I think we are looking at a lot of things, but 10 years...I mean this forum is not typical. 10 years in a hobby, especially in a game, is an eternity.
This isn't soccer or basketball and even then ones involvement in sport after a decade will shift, and our bodies will dictate some of that.
I just find the suggestion that 24th changes reflect design flaws, gaps, shortcomings, to be an incorrect assumption when looking at 5e.
Obviously 5e was not designed for the players of today. It was designed for the community of 2014.
The players that everyone thinks matter, were in elementary when 5e was designed and released, learning to read.

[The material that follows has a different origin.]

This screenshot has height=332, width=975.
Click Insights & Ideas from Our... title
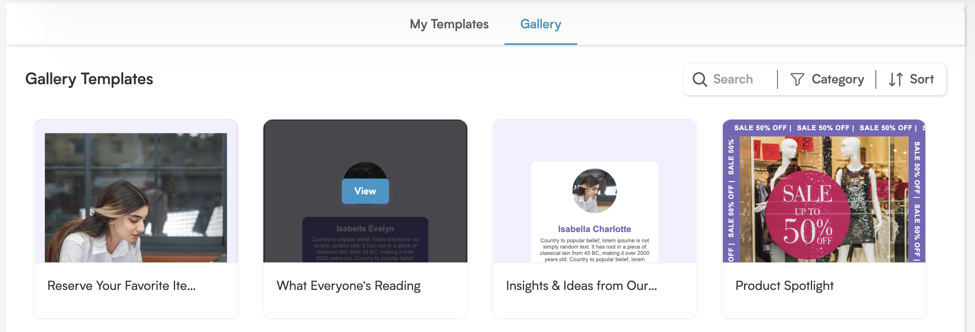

As a thought experiment, assume for a moment that during the development cycle of 5E there was an AI that could play D&D. Feed it the rules, have the machine crank through millions of games of D&D with the rules, simulating millions of different players. Basically give the developers the same knowledge of how well the game has worked, what didn't work, what could be improved. The prediction machine doesn't take into account any cultural shifts per se, just has a massive amount of testing to kick the rules around.

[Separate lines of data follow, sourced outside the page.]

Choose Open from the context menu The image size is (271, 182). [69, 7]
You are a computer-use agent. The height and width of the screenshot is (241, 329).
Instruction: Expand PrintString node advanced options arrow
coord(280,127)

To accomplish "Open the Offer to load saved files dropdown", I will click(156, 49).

I don't think the game that would have been released with that kind of knowledge and experience would be all that different from 5E24. There will always be things you learn after you've used a ruleset for long enough that you wish you could go back and tweak. There are, of course, going to be small adjustments here and there for the upcoming generation(s), but you can't really design for them. Nobody knows what they really want, heck they likely don't really know what they want. In addition assuming that people are a monolithic block because they're roughly the same age is a mistake. All you can do as a designer is take a look at what's been working and make your best guess at what will work better.